- [WHAT NEEDS TO BE DONE]: Across the listing below, count every line where the string "each" appears, then give only the count.

- [INPUT FOR THIS TASK]:
####

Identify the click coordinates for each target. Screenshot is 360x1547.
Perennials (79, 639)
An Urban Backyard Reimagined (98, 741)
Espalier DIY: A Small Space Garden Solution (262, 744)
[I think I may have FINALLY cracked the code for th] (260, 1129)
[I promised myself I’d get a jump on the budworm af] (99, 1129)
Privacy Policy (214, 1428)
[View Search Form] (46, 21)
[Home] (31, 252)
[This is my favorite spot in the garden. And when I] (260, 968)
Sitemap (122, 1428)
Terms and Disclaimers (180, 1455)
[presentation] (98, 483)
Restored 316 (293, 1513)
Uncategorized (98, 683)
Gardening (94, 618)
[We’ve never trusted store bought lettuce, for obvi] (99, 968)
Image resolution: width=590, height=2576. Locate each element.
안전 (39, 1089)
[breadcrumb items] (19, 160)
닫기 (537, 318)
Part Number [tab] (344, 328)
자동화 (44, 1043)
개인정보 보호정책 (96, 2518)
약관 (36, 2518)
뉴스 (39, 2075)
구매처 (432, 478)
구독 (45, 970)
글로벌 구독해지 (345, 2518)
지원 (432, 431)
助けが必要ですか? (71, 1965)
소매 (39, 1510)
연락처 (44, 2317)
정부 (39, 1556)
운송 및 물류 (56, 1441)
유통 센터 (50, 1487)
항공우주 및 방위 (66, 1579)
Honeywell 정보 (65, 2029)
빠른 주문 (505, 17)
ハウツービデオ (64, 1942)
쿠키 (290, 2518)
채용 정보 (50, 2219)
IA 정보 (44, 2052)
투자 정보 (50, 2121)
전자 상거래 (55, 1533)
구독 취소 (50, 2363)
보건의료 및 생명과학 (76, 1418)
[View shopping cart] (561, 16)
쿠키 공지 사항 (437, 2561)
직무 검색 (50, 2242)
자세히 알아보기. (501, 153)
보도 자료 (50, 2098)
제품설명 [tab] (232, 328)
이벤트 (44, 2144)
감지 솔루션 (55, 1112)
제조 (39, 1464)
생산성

####

- [ANSWER SECTION]: 2